3. Place the coconut oil with the chocolate in a bowl over a pan of simmering water. Let them melt and then take off the heat. Mix in the agave syrup and vanilla extract.
4. Put the flour and salt in a large bowl. Add the eggs and mix in. Add the date and beetroot mixture as well as the chocolate mixture and mix well.
5. Pour into a greased cake dish, sprinkled with cocoa powder, and place in the oven for 30min. Leave to cool completely before serving.

Brownies Chocolat Betteraves – pour 8 personnes
• 100g de dattes, dénoyautées et coupées en morceaux
• 100ml d’eau
• 350g de betteraves cuites, coupées en morceaux
• 100g d’huile de noix de coco
• 200g de chocolat noir coupé en carrés
• 50ml de sirop d’agave
• 1cc d’extrait de vanille
• 100g de farine d’épeautre
• 1cc de sel
• 3 œufs
• Cacao en poudre
1. Préchauffer le four à 180°C.
2. Mettre les dattes avec l’eau dans une petite casserole. Porter à frémissement et laisser sur le feu jusqu’à ce que l’eau soit absorbée. Retirer du feu puis mettre dans le bol d’un mixeur et mixer avec les betteraves.

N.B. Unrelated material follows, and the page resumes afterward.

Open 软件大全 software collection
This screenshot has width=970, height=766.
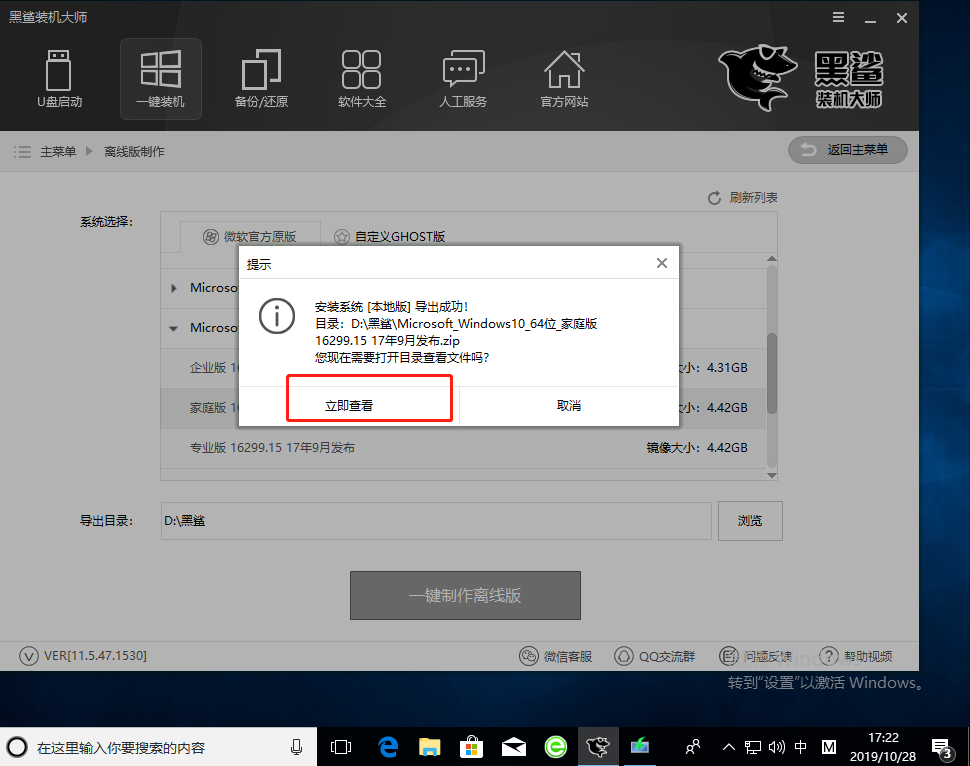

3. Faire fondre le chocolat et l’huile de noix de coco au bain marie. Retirer du feu et ajouter le sirop d’agave et l’extrait de vanille.
4. Mettre la farine et le sel dans un grand saladier. Ajouter les œufs et mélanger. Ajouter le mélange dattes-betteraves ainsi que le chocolat fondu et mélanger le tout.
5. Verser le mélange dans un moule à gâteau graissé et saupoudré de cacao et mettre au four pour 30min. Laisser refroidir complètement avant de démouler et déguster.